To design the restaurant’s 700-square-metre interiors, Frebel charged OEO Studio with developing an aesthetic that fused his Scandinavian culinary background with Japanese culture. “The result is a fresh, beautiful and embracing dining experience that for Japanese natives is notably Nordic and for guests from overseas has a palpable Japanese soul,” explained the studio.
OEO Studio began by completely clearing the space, maintaining only its core structural walls and glazed front facade, which has uninterrupted views of the Tokyo skyline. Square panels of fabric from Nishijin – a district in Kyoto known for its production of textiles – have been applied in a grid-like pattern on the ceiling, emulating the arrangement of Tatami mats in traditional Japanese interiors.
Timber floorboards from Danish brand Dinesen have been installed in the main dining area, contrasted by a short concrete walkway that leads up to the restaurant’s entrance. This is centred by a line of geometric shapes that are meant to mimic the appearance of stepping stones that lie across pools of water in a Japanese-style garden. While a majority of surfaces have been painted slate grey, splashes of colour are added by a selection of potted plants and chunks of terracotta clay from the Japanese city of Uji. These have been mounted on the wall as art pieces or are displayed as ornaments.

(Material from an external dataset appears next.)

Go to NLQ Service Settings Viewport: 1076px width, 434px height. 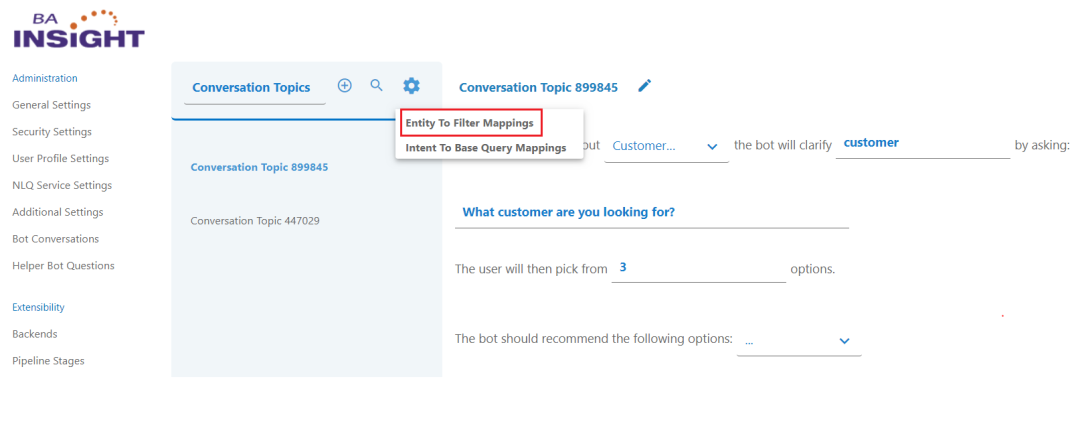[x=62, y=185]
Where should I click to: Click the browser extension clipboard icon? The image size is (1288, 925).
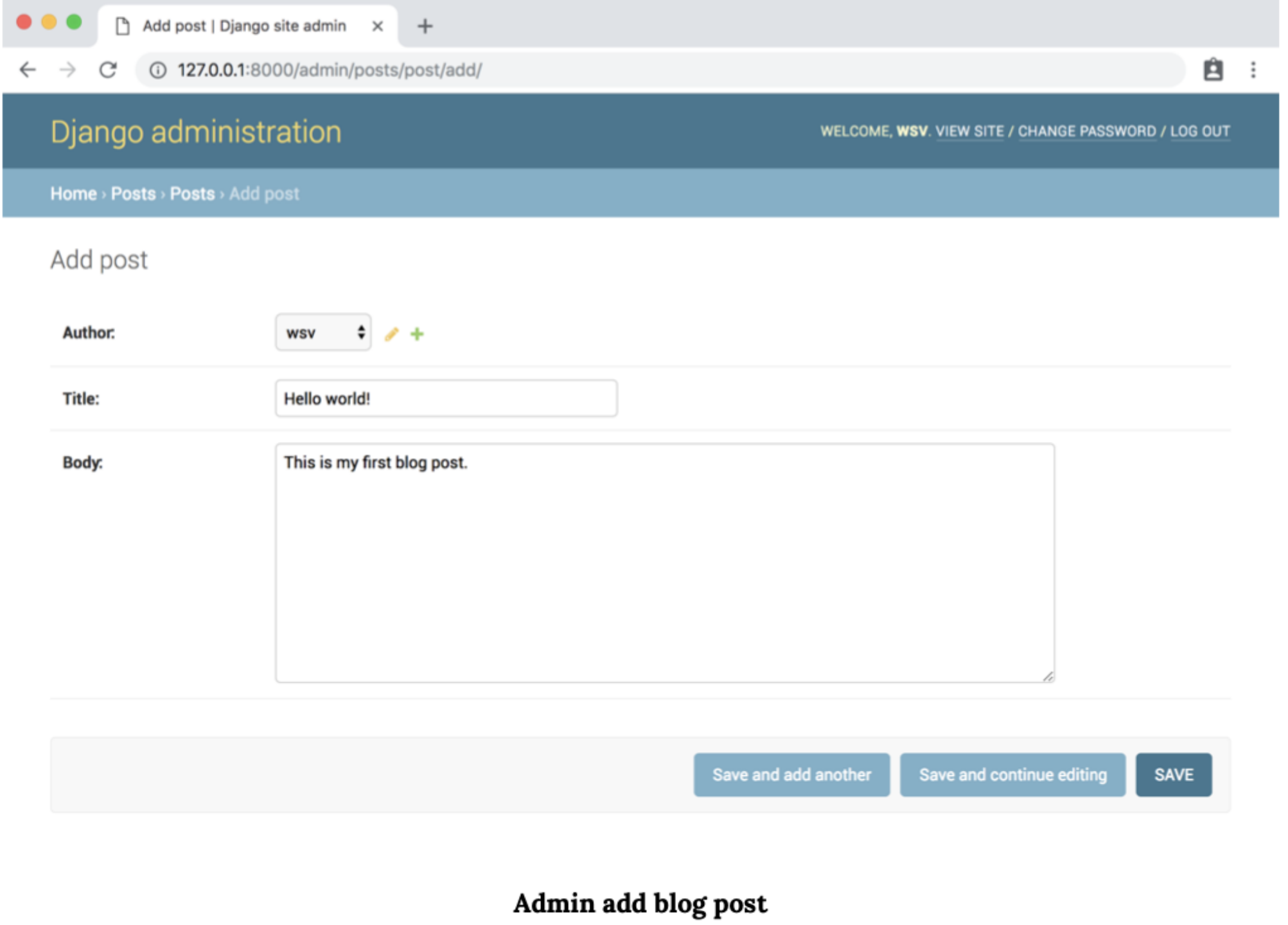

Several of the fixtures and furnishings have been crafted by the studio specifically for the restaurant including the wooden shelving units that front the kitchen and the leather chairs, which were made in collaboration with design company Brdr Krüger. According to the studio, the bespoke dining tables are also meant to resemble “pebbles softly shaped by water over time”. The restaurant is lit by oversized paper lanterns and white, cloud-like pendant lamps designed by artist Celine Wright.
Noma continues to be an exciting destination for foodies– earlier this year the restaurant moved location to an ex-military warehouse in Copenhagen, which was overhauled by architecture firm BIG to feature open-plan dining spaces completed in natural materials.